[Task data]:
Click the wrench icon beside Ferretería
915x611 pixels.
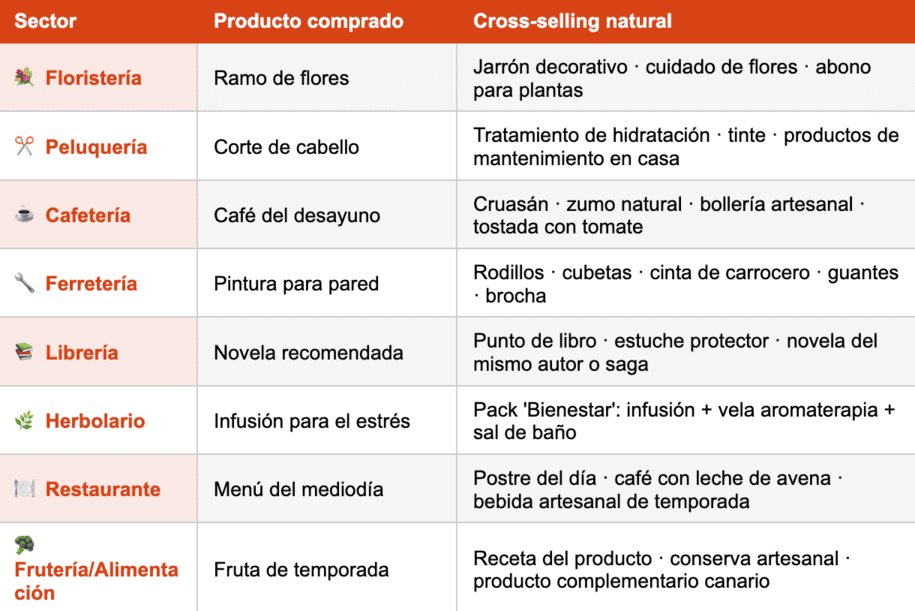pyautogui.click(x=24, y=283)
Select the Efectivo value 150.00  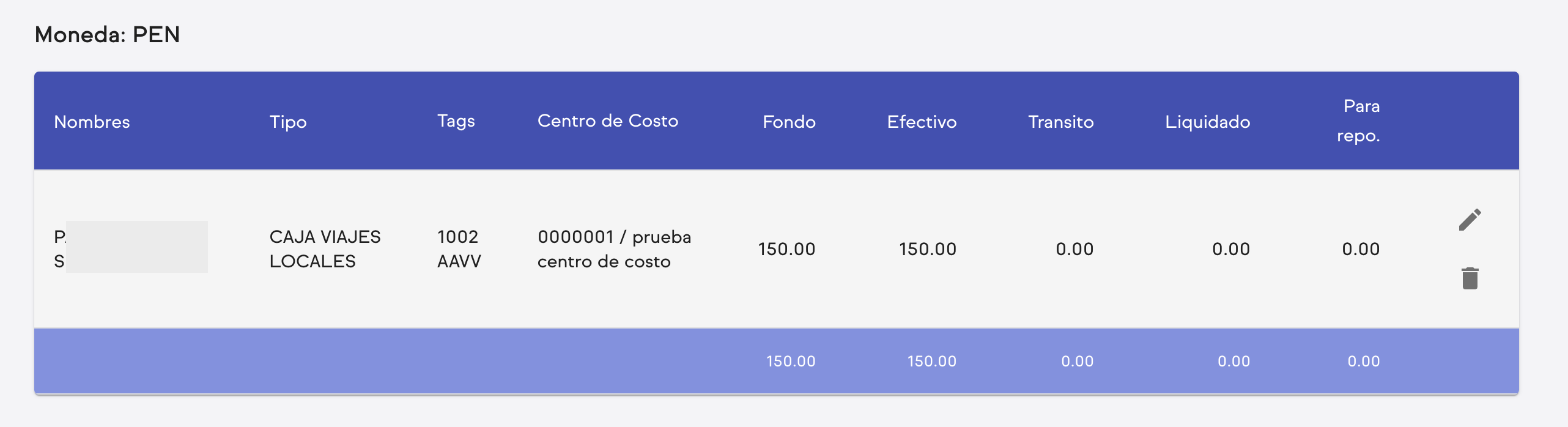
* * *
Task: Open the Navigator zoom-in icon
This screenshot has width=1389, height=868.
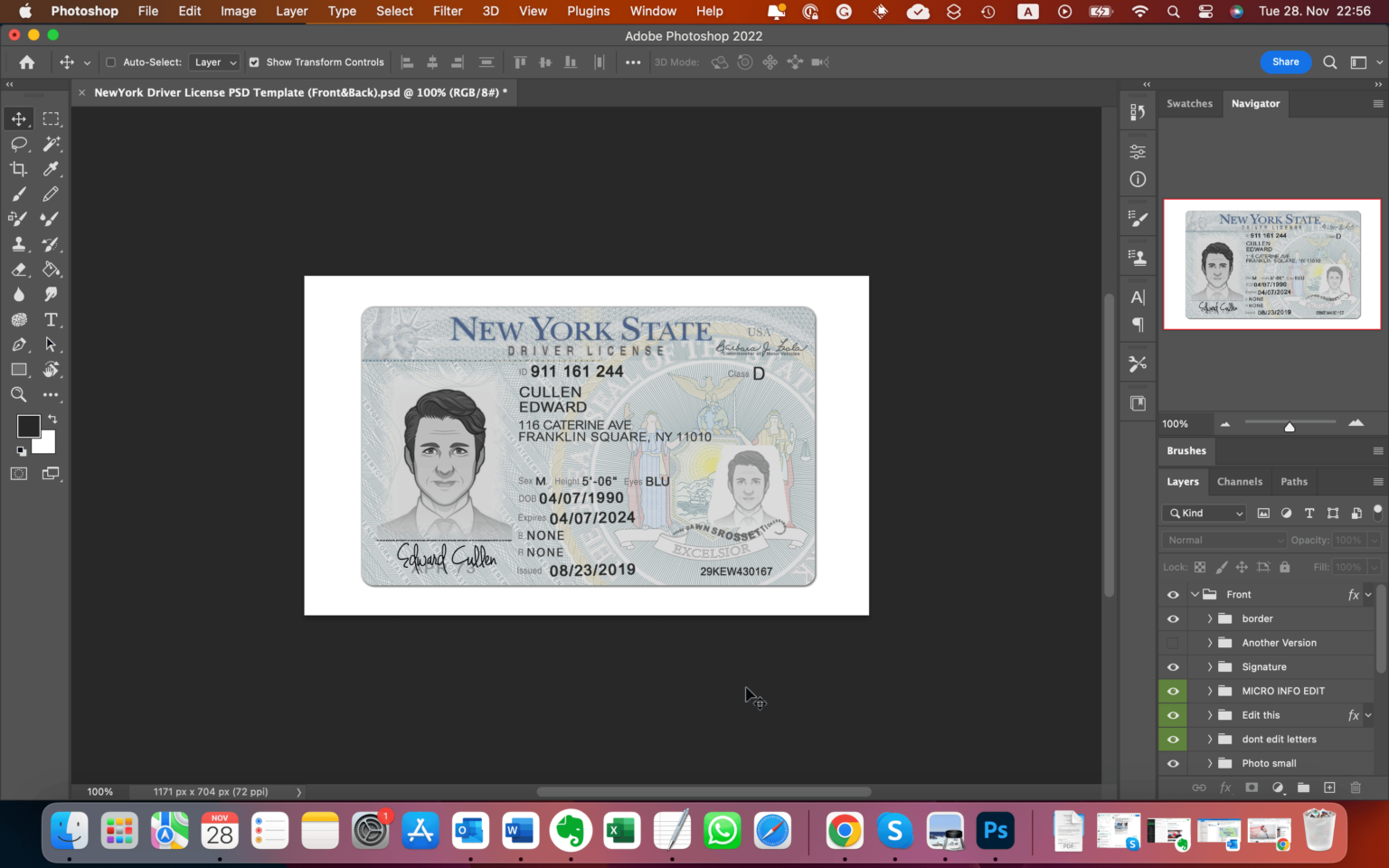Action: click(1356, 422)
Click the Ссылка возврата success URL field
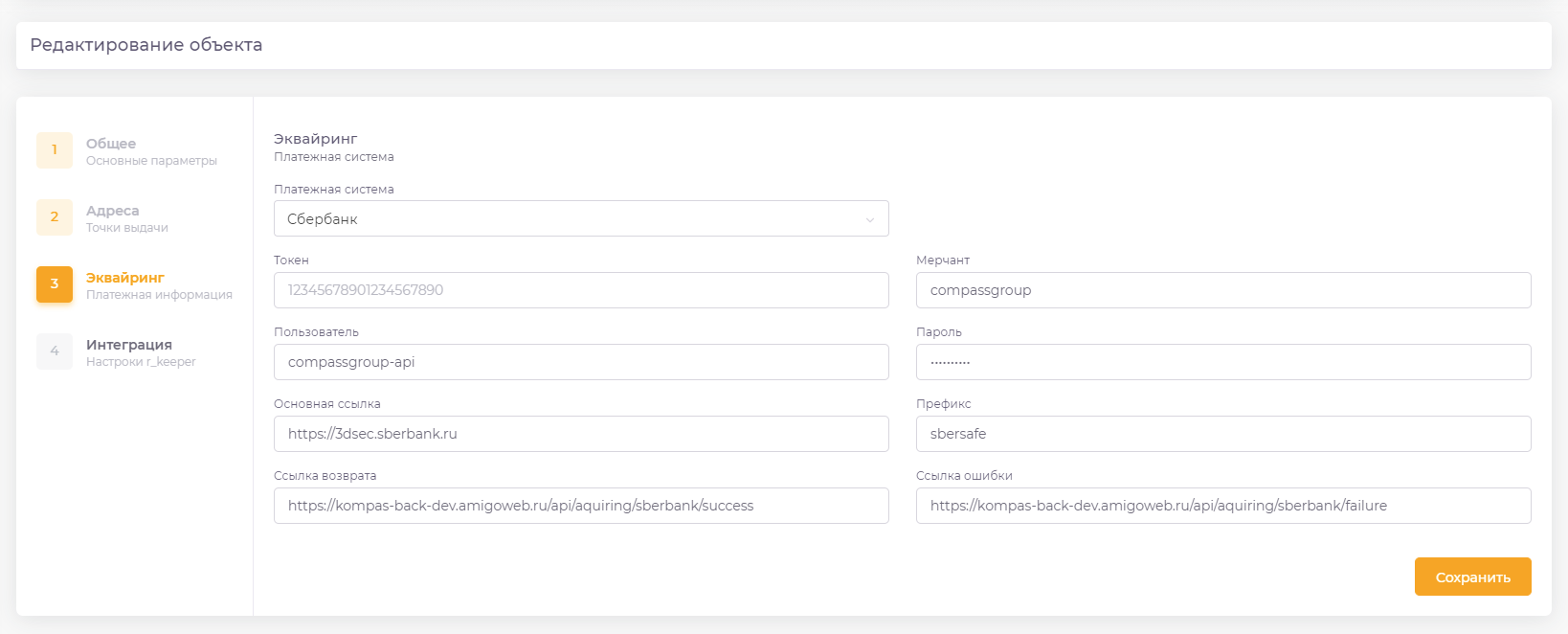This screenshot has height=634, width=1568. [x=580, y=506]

[What the task requires]: Go through the data above and copy each line in which "icon" appears.

[Result of this exercise]:
Click the wrench icon beside Ferretería
Task: Open the Navigator zoom-in icon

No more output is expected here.